Per un gigante del software ad alta marginalità, un P/E prospettico intorno a 11x è molto attraente – soprattutto perché mantiene una crescita a doppia cifra.

Inoltre, Lebenthal non guarda soltanto agli utili; si concentra anche sul rendimento del free cash flow, che "adesso è dell'11%."

Ciò significa che le azioni Adobe generano ingenti flussi di cassa in rapporto alla capitalizzazione di mercato – offrendo un significativo "margine di sicurezza" per gli investitori disposti a sopportare l'attuale transizione dirigenziale.

I riacquisti di azioni offrono un altro motivo per possedere Adobe

Forse il componente più potente della tesi di Lebenthal è la politica aggressiva di ritorno di capitale agli azionisti da parte di Adobe. 

La società con sede a San Jose ha utilizzato la sua montagna di free cash per riacquistare azioni in modo massiccio – una strategia che Lebenthal ha seguito con successo in passato con colossi come Citigroup e GM.

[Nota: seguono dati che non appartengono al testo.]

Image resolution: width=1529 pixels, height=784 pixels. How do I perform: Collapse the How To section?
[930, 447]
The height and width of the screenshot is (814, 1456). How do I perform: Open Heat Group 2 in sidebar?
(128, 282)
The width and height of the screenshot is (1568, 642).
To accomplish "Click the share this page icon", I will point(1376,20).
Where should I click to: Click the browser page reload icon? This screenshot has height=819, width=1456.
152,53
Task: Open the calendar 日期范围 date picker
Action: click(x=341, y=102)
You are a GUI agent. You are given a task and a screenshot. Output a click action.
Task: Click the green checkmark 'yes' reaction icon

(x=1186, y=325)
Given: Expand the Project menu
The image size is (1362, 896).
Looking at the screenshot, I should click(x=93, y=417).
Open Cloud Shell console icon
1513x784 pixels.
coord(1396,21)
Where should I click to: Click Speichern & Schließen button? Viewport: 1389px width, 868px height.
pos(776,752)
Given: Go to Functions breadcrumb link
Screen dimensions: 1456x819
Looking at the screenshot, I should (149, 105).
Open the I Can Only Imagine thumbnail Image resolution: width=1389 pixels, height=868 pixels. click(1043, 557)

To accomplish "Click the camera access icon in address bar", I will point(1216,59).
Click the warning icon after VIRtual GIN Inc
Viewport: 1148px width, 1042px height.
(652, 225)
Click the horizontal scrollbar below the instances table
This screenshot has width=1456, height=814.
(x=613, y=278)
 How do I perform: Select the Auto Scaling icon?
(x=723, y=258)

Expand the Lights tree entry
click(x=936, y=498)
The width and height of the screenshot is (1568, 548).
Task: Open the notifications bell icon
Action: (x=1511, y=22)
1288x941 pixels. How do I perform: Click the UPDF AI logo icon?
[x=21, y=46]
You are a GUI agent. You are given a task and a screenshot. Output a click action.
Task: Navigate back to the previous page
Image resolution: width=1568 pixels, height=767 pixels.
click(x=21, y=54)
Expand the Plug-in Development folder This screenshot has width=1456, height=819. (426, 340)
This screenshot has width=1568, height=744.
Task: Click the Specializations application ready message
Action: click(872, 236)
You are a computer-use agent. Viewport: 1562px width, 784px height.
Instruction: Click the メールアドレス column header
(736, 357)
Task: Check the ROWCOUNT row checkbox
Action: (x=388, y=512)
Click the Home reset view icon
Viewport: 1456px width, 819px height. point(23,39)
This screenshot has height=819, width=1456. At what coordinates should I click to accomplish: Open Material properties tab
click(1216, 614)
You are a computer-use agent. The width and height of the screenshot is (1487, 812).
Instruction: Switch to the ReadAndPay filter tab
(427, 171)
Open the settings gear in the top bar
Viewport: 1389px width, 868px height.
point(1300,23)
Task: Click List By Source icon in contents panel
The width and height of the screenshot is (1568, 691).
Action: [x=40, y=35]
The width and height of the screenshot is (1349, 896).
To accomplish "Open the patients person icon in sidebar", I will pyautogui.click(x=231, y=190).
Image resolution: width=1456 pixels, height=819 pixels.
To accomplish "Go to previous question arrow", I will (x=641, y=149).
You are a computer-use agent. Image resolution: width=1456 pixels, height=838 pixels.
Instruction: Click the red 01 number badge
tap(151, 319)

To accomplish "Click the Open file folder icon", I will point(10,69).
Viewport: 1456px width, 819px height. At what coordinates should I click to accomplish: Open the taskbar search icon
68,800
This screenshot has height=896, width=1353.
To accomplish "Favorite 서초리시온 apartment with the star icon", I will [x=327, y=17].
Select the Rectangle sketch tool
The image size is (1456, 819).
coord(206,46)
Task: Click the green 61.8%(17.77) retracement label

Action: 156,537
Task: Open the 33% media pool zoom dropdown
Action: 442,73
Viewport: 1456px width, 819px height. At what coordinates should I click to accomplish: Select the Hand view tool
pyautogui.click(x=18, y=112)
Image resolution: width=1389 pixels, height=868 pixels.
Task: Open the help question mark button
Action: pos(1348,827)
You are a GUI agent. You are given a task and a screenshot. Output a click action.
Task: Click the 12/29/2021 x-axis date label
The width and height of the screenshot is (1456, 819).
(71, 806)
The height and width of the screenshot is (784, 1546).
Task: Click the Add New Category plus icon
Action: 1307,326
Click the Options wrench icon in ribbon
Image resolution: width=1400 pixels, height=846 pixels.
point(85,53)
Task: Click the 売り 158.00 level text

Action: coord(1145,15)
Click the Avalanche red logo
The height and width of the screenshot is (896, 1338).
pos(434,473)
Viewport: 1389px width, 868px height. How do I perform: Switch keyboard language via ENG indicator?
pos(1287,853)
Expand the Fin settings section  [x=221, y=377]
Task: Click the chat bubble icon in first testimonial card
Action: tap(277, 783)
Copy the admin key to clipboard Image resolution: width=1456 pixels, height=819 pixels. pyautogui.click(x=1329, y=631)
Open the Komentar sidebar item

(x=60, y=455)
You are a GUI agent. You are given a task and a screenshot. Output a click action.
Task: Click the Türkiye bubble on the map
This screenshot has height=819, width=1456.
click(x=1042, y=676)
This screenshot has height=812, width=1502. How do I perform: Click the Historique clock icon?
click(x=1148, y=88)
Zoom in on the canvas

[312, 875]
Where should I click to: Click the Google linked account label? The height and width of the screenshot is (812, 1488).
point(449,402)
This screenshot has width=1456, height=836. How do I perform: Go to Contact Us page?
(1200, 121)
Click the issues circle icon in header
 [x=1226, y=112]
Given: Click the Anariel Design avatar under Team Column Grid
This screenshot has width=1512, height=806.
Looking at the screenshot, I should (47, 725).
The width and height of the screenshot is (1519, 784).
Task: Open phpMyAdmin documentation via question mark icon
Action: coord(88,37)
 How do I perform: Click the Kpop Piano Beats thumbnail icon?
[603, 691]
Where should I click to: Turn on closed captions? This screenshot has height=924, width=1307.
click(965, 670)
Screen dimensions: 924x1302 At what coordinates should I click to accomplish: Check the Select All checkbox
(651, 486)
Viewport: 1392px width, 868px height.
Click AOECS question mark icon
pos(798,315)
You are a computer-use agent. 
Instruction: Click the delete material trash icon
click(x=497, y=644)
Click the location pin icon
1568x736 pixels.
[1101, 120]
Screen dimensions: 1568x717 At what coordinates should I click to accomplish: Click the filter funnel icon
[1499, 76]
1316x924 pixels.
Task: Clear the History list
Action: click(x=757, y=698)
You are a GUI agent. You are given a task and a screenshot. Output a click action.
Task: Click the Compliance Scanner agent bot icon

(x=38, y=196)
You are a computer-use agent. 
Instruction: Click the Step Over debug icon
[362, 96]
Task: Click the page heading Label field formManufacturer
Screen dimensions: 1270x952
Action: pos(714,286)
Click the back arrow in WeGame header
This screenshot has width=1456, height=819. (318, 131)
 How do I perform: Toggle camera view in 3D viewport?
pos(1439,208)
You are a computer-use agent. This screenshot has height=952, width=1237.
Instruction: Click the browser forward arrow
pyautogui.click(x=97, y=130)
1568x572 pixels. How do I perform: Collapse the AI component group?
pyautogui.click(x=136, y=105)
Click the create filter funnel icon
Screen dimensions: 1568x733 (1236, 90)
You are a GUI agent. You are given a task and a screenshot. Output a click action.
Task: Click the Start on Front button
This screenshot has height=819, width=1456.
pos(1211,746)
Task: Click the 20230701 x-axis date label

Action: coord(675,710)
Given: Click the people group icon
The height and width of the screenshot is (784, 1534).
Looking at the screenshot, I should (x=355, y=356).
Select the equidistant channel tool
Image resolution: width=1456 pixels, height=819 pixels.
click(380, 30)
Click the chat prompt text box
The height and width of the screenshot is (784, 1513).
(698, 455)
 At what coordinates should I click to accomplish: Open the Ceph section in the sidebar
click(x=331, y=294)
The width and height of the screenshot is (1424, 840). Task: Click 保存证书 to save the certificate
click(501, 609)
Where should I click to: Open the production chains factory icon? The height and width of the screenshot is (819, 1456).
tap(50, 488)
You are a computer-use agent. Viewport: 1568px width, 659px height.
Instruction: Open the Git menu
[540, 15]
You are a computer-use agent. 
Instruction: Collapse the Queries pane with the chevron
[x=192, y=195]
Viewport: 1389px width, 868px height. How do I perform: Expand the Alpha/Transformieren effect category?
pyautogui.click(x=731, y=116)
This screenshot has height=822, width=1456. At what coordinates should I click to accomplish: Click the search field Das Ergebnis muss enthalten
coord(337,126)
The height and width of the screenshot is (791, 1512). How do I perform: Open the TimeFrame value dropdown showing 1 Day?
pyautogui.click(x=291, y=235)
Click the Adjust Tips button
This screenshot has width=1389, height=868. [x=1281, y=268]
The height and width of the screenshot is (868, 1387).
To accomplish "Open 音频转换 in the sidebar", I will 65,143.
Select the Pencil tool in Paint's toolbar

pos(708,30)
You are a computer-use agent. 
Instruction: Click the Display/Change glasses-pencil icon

"Hanno ridotto del 10% le azioni in circolazione in appena due anni", ha sottolineato Lebenthal, aggiungendo che questa tendenza è destinata a proseguire.

Questo crea un potente vento a favore matematico: anche se la crescita restasse modesta, "l'utile netto continuerà comunque a crescere su un numero di azioni molto inferiore".

Ridurre il denominatore mette le azioni ADBE nella posizione di beneficiare di un aumento dell'utile per azione – una mossa che, secondo Lebenthal, porterà a una notevole sovraperformance una volta che la temporanea "febbre dell'AI" si placherà e l'attenzione tornerà sul valore per azione.